Human heart showing surrounding veins and arteries to represent cardiovascular disease such as heart failure.
Credit: LEONELLO CALVETTI/SCIENCE PHOTO LIBRARY

Results from a Phase III trial of Australian biotech Mesoblast’s mesenchymal precursor cell therapy for heart failure show improved ejection fraction and lower risk of heart attack or stroke in recipients.

However, despite these signs of benefit, the study did not meet its primary endpoint, which was time to recurrent nonfatal hospitalization or urgent care events caused by decompensated heart failure, or successfully resuscitated high-grade symptomatic ventricular arrhythmias. This endpoint was similar between control and treatment groups and therefore did not reach statistical significance.

It is estimated that nearly 6.5 million Americans aged 20 years or older have heart failure. Although treatments are available, the outcome for many patients with heart failure, particularly those with reduced ejection fraction, is still poor.

The field of cell therapy is still at an early stage, but many groups and companies such as Heartseed, Help Therapeutics, BioCardia and Procella, among others, are working on new cardiovascular therapies. Heart failure is a target for many, but early positive results have proved difficult to reproduce.

The DREAM-HF trial, published in the Journal of the American College of Cardiology, was led by the Texas Heart Institute, using Australian cell therapy biotech Mesoblast’s candidate mesenchymal precursor cell therapy (MPCs; rexlemestrocel-L). It was a randomized, double-blind, multi-center study and it assessed the difference in outcomes between treatment with a single infusion of MPCs, or sham-control in 565 individuals with heart failure and reduced ejection fraction. Patients were followed up for an average of 30 months.

The primary endpoint, which took into account hospitalizations or urgent care events caused by heart failure or corrected symptomatic ventricular arrhythmias, was similar between the treatment and control group. Secondary endpoints and terminal cardiac events were also similar in the two groups.

The therapy did seem to show some benefits for patients and the risk for stroke or heart attack was 58% lower in the treatment group versus controls. The therapy was particularly effective in patients with biomarkers of inflammation and these individuals had a 75% reduction in risk for these cardiovascular events. Patients in the treatment group also showed significant improvements in left ventricular ejection fraction compared with controls.

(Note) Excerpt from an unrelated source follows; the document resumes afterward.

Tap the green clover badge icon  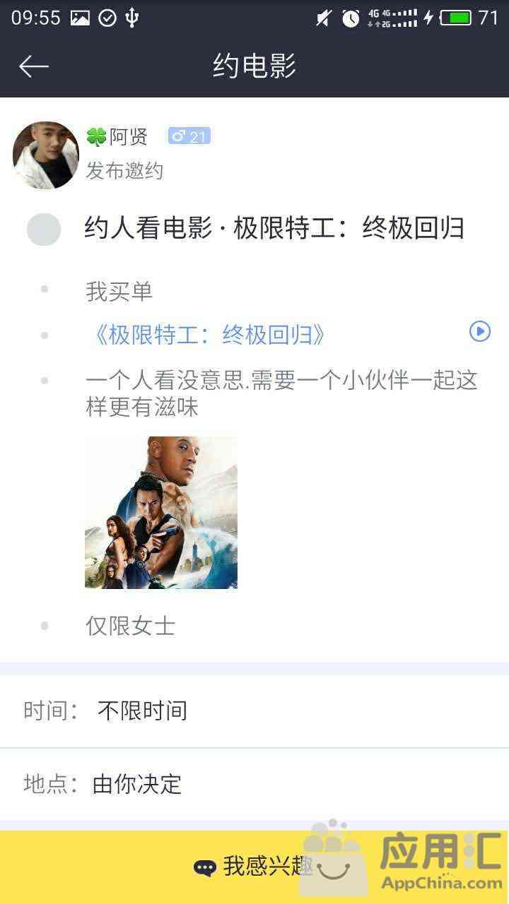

“The results of DREAM-HF are an important step in understanding how cell therapy provides benefits in patients with chronic heart failure due to poor pump function,” said Emerson C. Perin, lead author and Medical Director at The Texas Heart Institute, in a press statement.

“The cells appear to work by reducing inflammation, increasing microvascular flow, and strengthening heart muscle. Locally, in the heart, the MPCs can protect cardiac muscle cells from dying and can improve blood flow and energetics. In large blood vessels throughout the body, the reduced inflammation resulting from the activation of MPCs may decrease plaque instability, which is what leads to heart attacks and strokes.”